--- Text shown ---
How AI Uncovers ICS Vulnerabilities

How AI Uncovers ICS Vulnerabilities
How AI Uncovers ICS Vulnerabilities

Finding vulnerabilities in industrial control systems (ICS) is more difficult than many organizations realize. Most information technology (IT) and operational technology (OT) practitioners rely on the National Vulnerability Database (NVD), a large database containing the primary collection of vulnerabilities in the world, hoping to identify all the vulnerabilities associated with a software product or with a device’s firmware. Unfortunately, this approach is mostly ineffective for three reasons:

  1. The NVD is far from complete. It’s estimated that more than 75% of ICS vulnerabilities are missing (Artem Zinenko, Kaspersky Industrial Cybersecurity Conference, 2019).
  2. The NVD rarely maps component vulnerabilities back to the products containing those components.
  3. Thanks to mergers and acquisitions, rebranding of products, and even simple typos, the vendor name on the product in your facility is often different from the vendor name in the NVD details or CPE listing.
---
■ The problem: Extend the article on how AI uncovers ICS vulnerabilities, beginning after its third listed reason about mismatched vendor names.
--- Data lines ---
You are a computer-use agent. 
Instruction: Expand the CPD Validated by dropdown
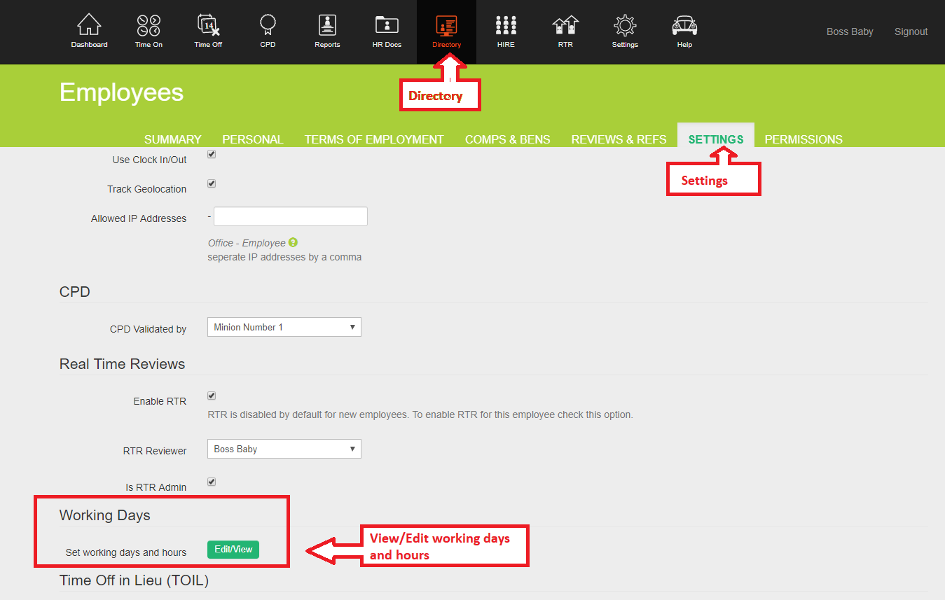pos(284,327)
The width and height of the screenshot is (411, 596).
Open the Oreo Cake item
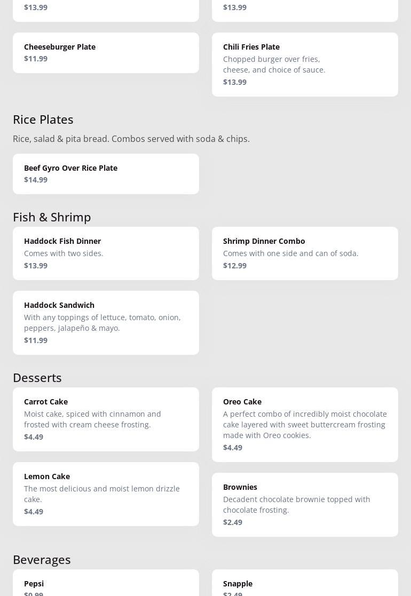point(305,424)
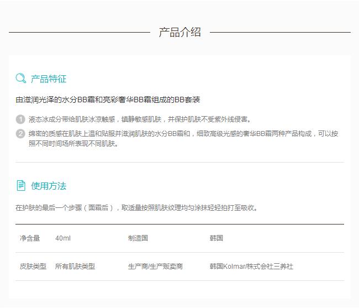This screenshot has height=308, width=359.
Task: Click the 液态冰成分 feature description
Action: click(140, 119)
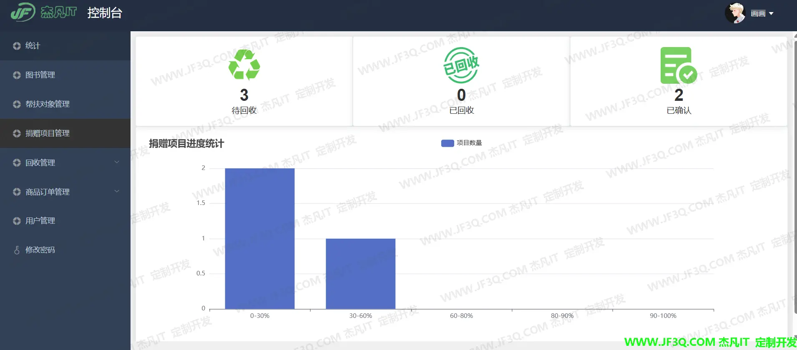Toggle the 项目数量 legend series
797x350 pixels.
469,143
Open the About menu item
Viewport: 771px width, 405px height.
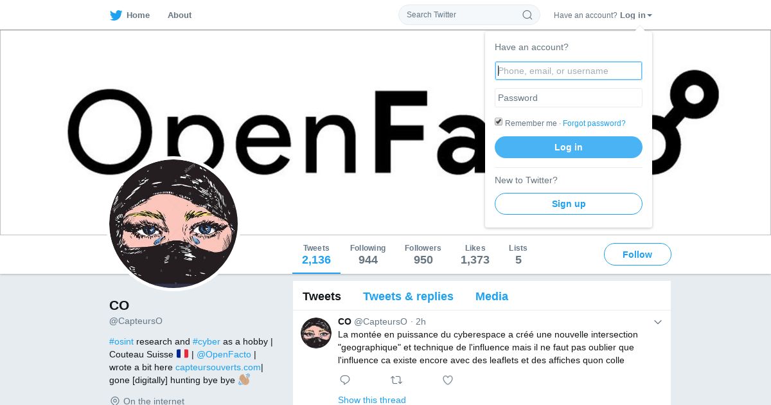point(179,15)
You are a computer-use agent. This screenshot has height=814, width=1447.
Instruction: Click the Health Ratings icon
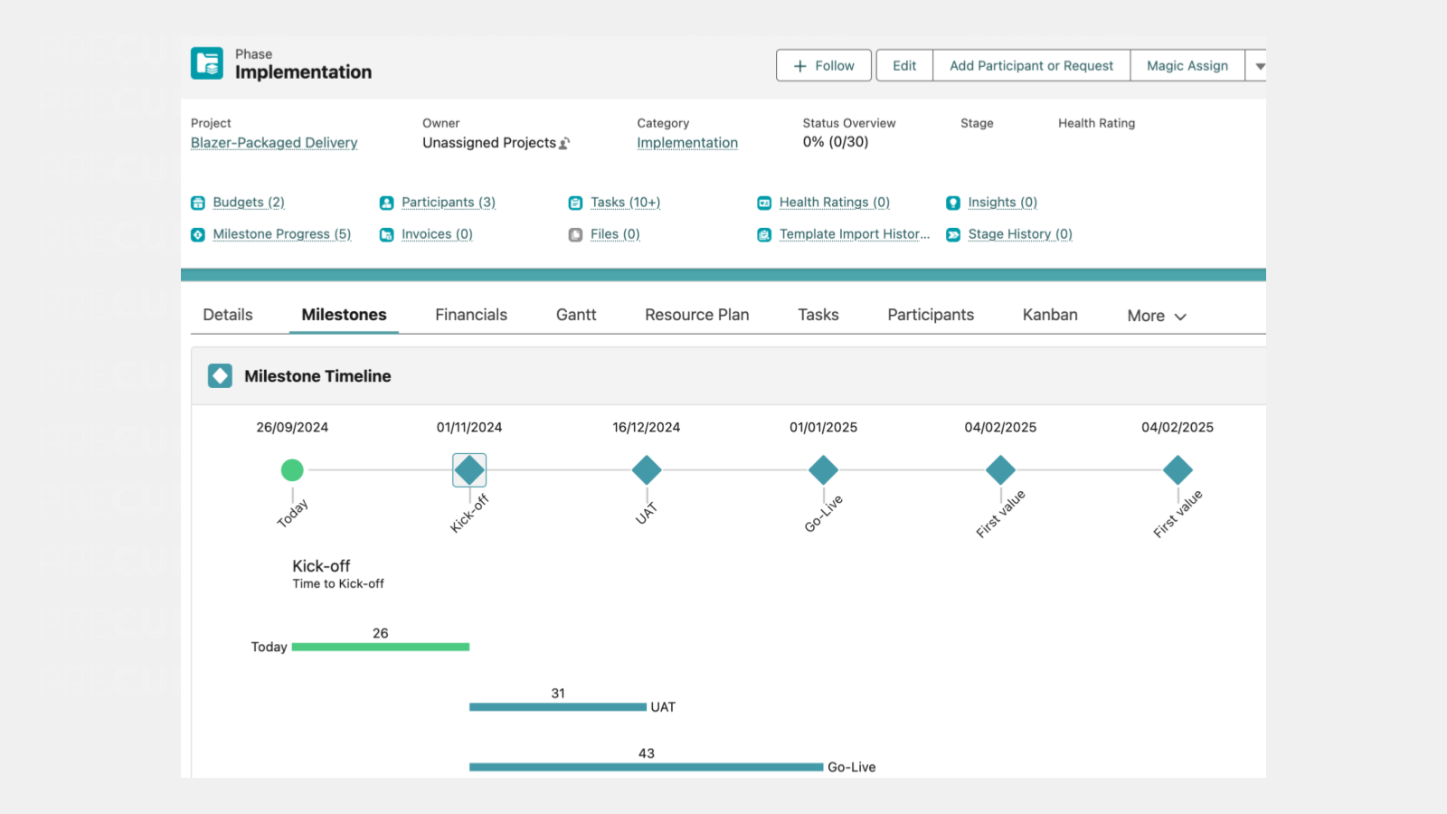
---
■ Exercise response:
Even for experienced security analysts, matching vulnerabilities with their installed products (or the other way around) is inefficient, error-prone, expensive, and excruciatingly tedious. In an industry where there is already a critical shortage of cybersecurity professionals, companies that task them to hunt for vulnerabilities may well find themselves with staff retention challenges.

Fortunately, an alternative to manual vulnerability research and management is emerging. Artificial intelligence (AI), including machine learning (ML) and natural language processing, can be used to create vulnerability associations quickly and comprehensively.

Figure 1: GE-Fanuc PLC.
Uncovering PLC vulnerabilities

To illustrate just one of the challenges vulnerability research presents to humans, consider the case of this common GE-Fanuc programmable logic controller (PLC) (Figure 1). If you had this device (or more likely, many of them) in your facility, how would you determine if it has any vulnerabilities?

Figure 2: History of one product line’s many name changes

The NVD is a reasonable place to start—but what name would you search for? GE is an obvious choice, but there are many names associated with General Electric. You could also try Fanuc. A whole spectrum of naming conventions arises from the history of these two companies (Figure 2), such as:

  • When GE and Fanuc joined forces, they named their product line GE Fanuc Automation, then a few years later renamed it GE Fanuc Intelligent Platform.
  • ​In 2009, they dissolved the joint venture. GE kept the product line but changed the name to GE Intelligent Platforms.
  • Upon acquiring Alstom in 2015, GE again rebranded, this time to GE Automation and Controls.
  • Then, in 2019, Emerson acquired the portfolio.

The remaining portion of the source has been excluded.